Dan Savage is a Seattle editor and writer whose advice column "Savage Love" is a popular and controversial part of many alternative weeklies. He's also the author of hits such as Skipping Toward Gomorrah and The Kid. Now he offers his take on the gay marriage debate in The Commitment. He tells the story of his own family's struggle with the issue: He considers marriage a jinx, his mother and straight siblings are for it, his partner doesn't want to "act like straight people," and his 6-year-old son is firmly against gay marriage on the grounds that he doesn't think two men are allowed to get married.

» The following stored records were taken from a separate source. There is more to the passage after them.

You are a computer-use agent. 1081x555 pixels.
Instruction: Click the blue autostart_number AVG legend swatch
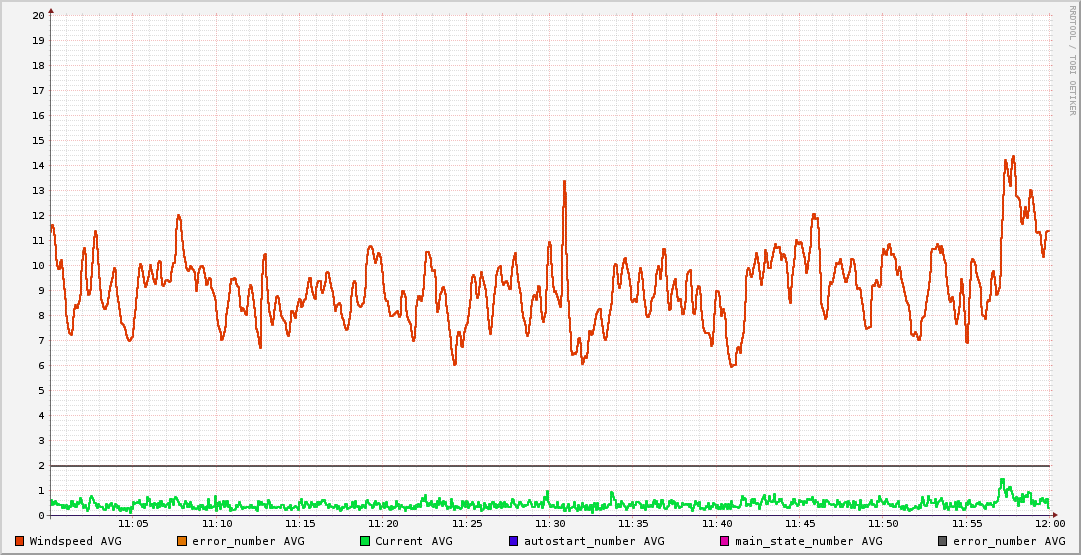click(513, 541)
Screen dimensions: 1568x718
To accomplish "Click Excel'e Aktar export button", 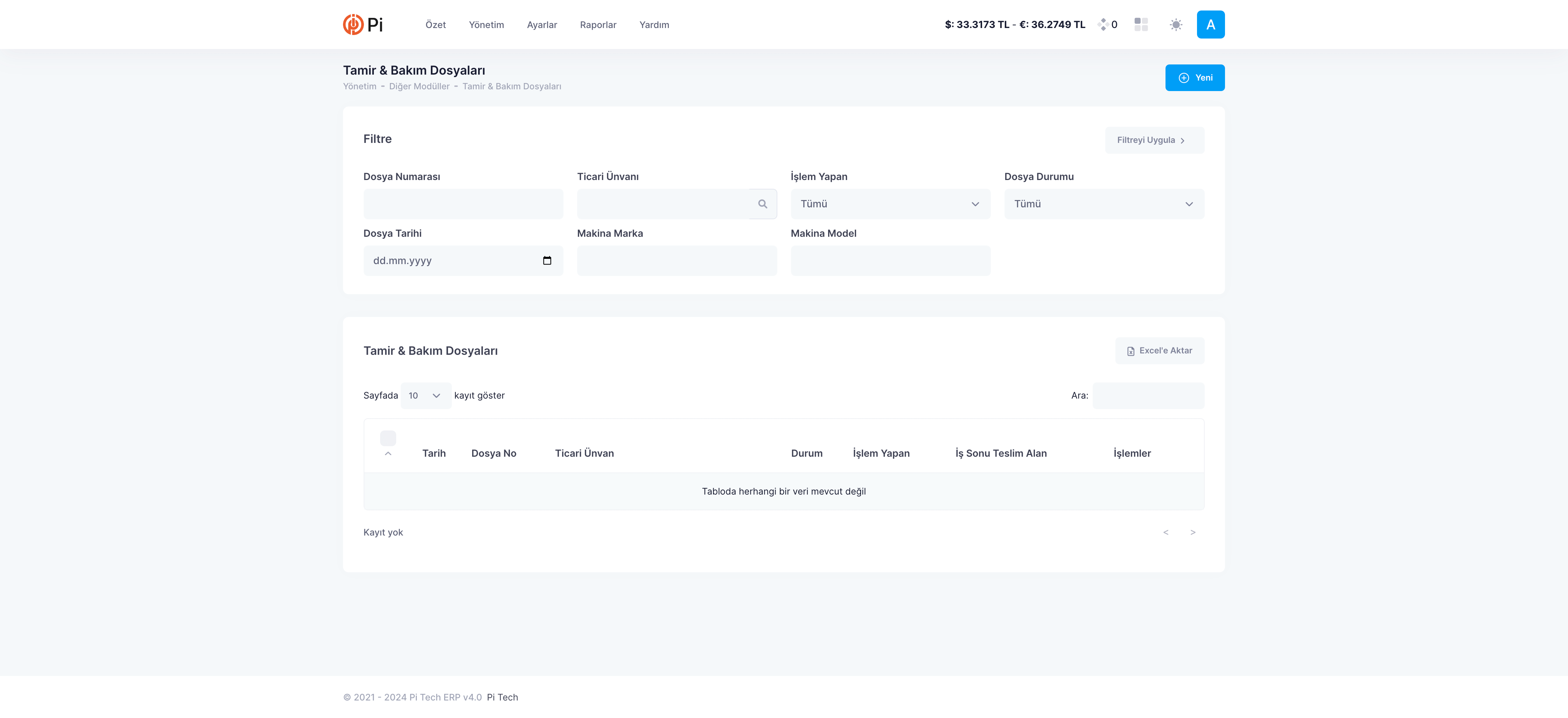I will coord(1159,351).
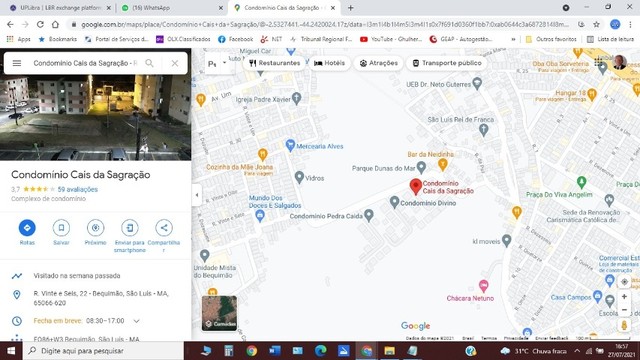The height and width of the screenshot is (360, 640).
Task: Expand opening hours chevron
Action: [137, 321]
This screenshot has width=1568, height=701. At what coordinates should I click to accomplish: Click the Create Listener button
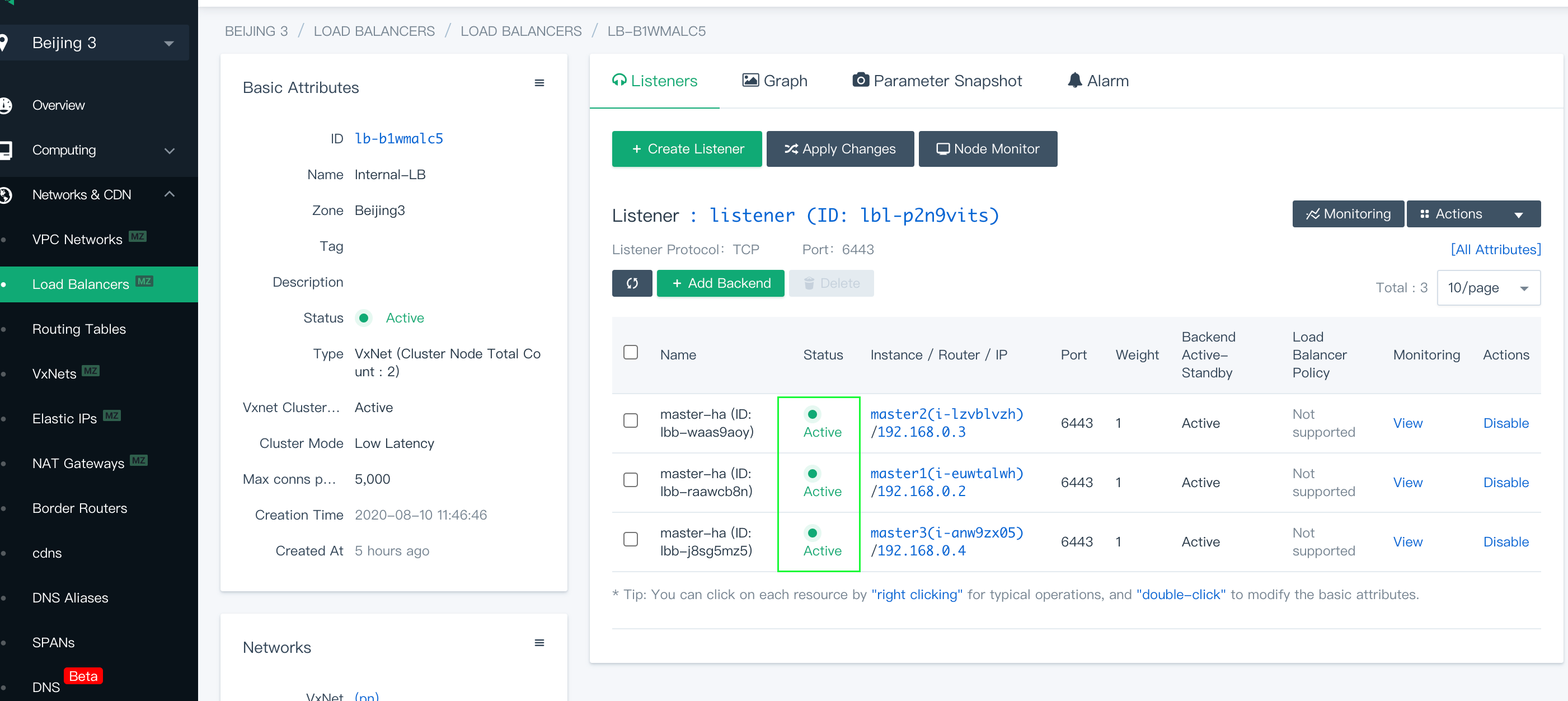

While this sounds like a barrel of monkeys and Savage has been compared to David Sedaris, there is little humor in the book; Savage's acerbic wit is just too sour. But he did make me think. The Commitment presents all sides of the debate in which the good, bad, and ugly are mashed together in a serious conversation about why people get married and whether it's something gays and lesbians should do. He's quick to shoot down the main arguments of conservatives with a well-researched if ungracefully stated argument. He tosses fact after fact to support his arguments, which sometimes are little more than opinions. While he wins the battle, proving over several pages that people like Dubya and Falwell are wrong (How hard is it really, though, to poke holes in anything those two say or do?), Savage still lacks the style to combine fact, argument and personal account into a flowing, enjoyable story.
Savage doesn't spend almost 300 pages advocating gay marriage; he questions it. He asks whether or not marrying now, when it offers no real rights, is a true marriage. He questions his own situation -- why should he marry? Should it be done for the kid? Will it really affirm a committed 10-year relationship? He also gets into the grisly business of questioning the wedding industry, dealing with matters of commercialism, traditionalism, and whether ice sculptures are truly necessary to show one's love for another. The Commitment is a book of questions and Savage's convoluted answers, and while it's a tedious read due to his commitment to an advice column style and his attempts at lame humor, in the end it offers enough insight to be worth a read by any person: gay, straight, married or unmarried.